Genres collide in this atmospheric film-noir-crime-thriller-war-fantasy. Based on Len Deighton’s 1978 novel, it imagines how London would have looked in 1941 if Germany had won the Battle of Britain. Answer: a moral maze of corruption and betrayal, with swastikas hung on every building.
Our hero Doug Archer (who should really be played by Dirk Bogarde but Sam Riley stands in) is a detective at Scotland Yard, investigating what appears to be a simple black market murder. He is cool and callous, popular with his German masters and content to play along while they tighten their regime.
Perhaps he has been hollowed out by the loss of his wife: “Were you always like this,” his girlfriend (Maeve Dermody) wonders, “or was it her dying that did it to you?” Doug’s cynicism looks set to be tested as a harsh new SS boss arrives and somewhere, the Resistance gathers force.
(Netflix, available now)
It began as a Channel 4 shot in the dark, but Charlie Brooker’s drama quickly became one of the most bleakly gripping series on TV. Then Netflix jumped in – because clearly a dystopian vision of the future where technology has taken over our lives is just the thing to show on a service specifically designed to keep you watching your screen for hours on end…

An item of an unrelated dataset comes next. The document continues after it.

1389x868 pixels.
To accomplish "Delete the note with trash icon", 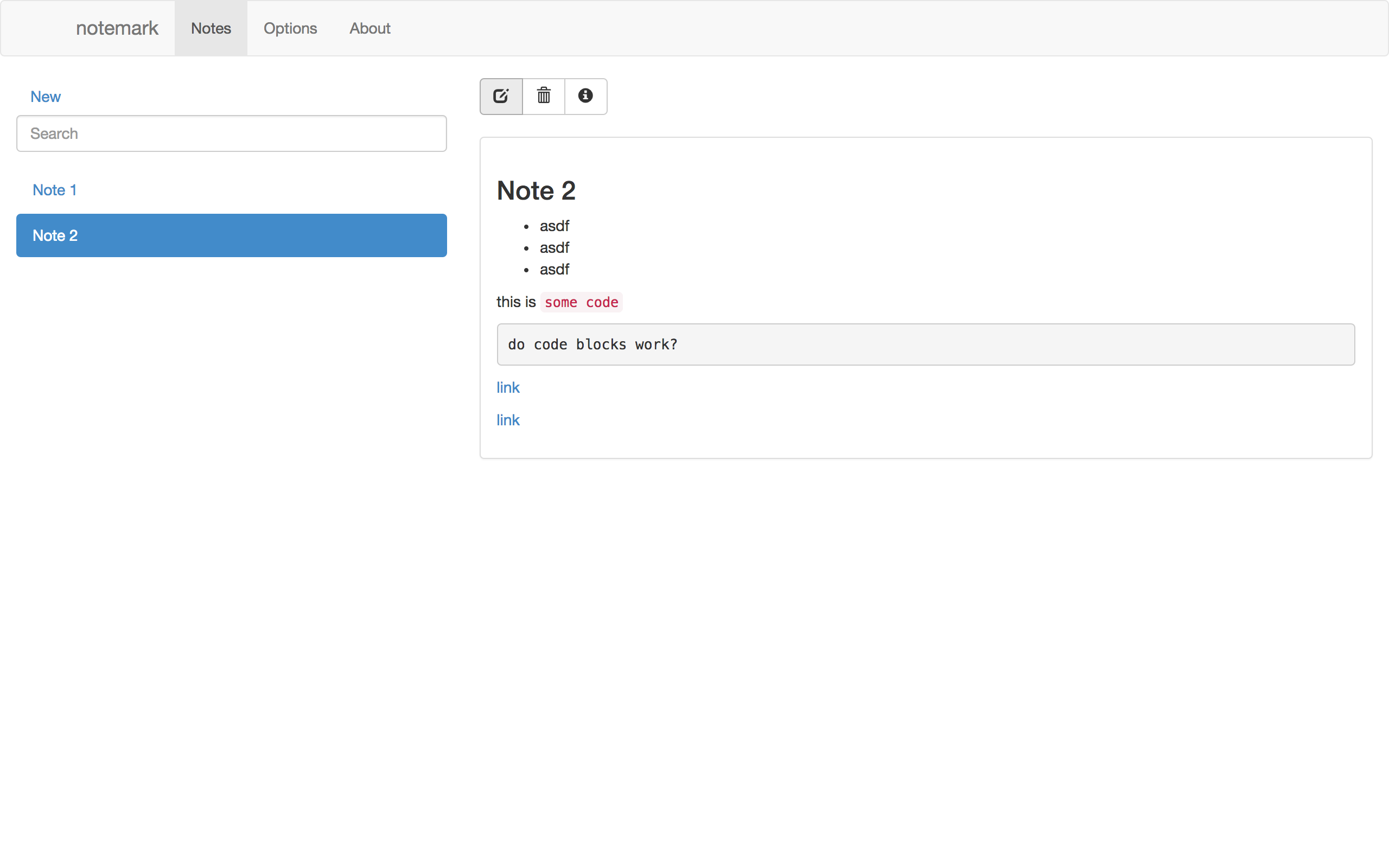I will point(543,96).
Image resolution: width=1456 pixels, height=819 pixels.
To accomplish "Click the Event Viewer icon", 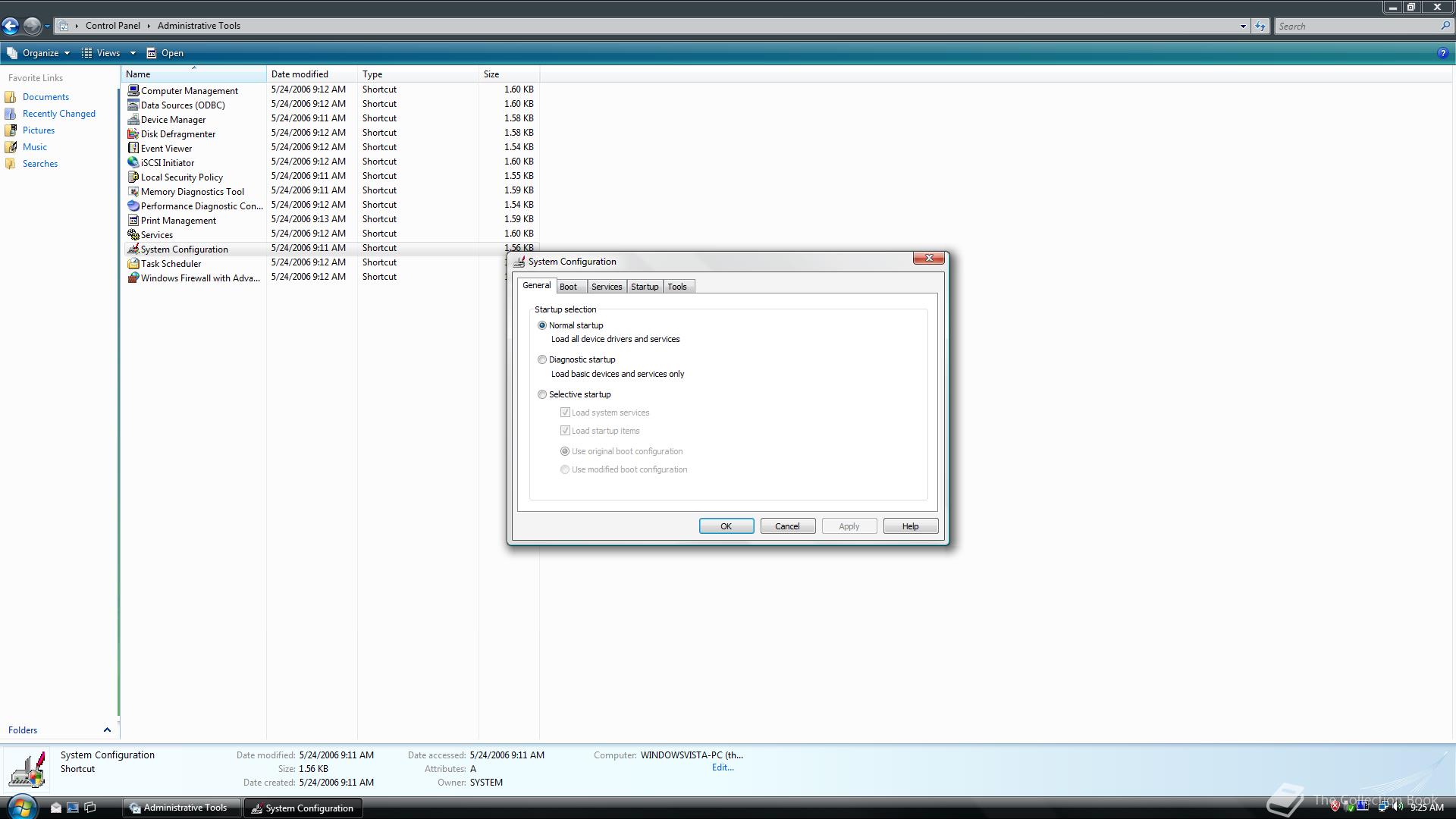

Guessing the identity of the guest judge on Let It Shine has certainly added a little frisson of excitement to the experience. Congratulations if you named Ricki Lake for the first live show. For the semi-finals the regular trio of judges are joined by former Pussycat Doll Ashley Roberts. There’s also a twist for the competitors this week.
After the sing-off, five boys in the bottom two groups are picked out to form a new, third ensemble to put through to the final. Graham Norton and Mel Giedroyc are on hand with a comforting hug for the disappointed ones. Over on The Voice UK, the blind auditions go on… and on. Or at least they do until next week, when the battle rounds start.
The Karate Kid
(Sunday, Channel 4, 5pm)
A spoilt American kid is transplanted to China in this fun remake of the 1984 children’s favourite. Dre (Jaden Smith, son of Will and Jada Pinkett) moves from Detroit to Beijing with his widowed mother (Taraji P Henson of The Curious Case of Benjamin Button), only to find himself up against the school bullies in a martial arts tournament. Jackie Chan keeps his usual ebullience under wraps as Mr Han, the quiet janitor who becomes Dre’s reluctant trainer. The action sequences, as expected with Chan, are amazing. These, along with a snappy pace, stunning locations and credible performances, counterbalance the film’s overlong running time. Thanks to a tight script, even fans of the original franchise will find the ending stirring and surprising. Sticklers will, however, love pointing out that what Mr Han teaches Dre is not karate, but kung fu.
(Sunday, BBC2, 9pm)
It’s nothing to be proud of, but there’s an unworthy part of me that does enjoy seeing a bullish entrepreneur come into the Den, full of breezy self-belief, and get pasted. Scottish fitness entrepreneur Stephen is very plausible and self-assured, perfectly charming, knows his numbers… but he runs into a brick wall in the shape of Peter Jones.
The latter gets really quite shirty with him: “I’m not even going to waste my breath and my time,” he snarls, nastily. But if you’re worried it’ll all be a bit joyless, don’t be: the last pitch turns into the biggest love-in we’ve seen for a while, so everyone leaves on a high.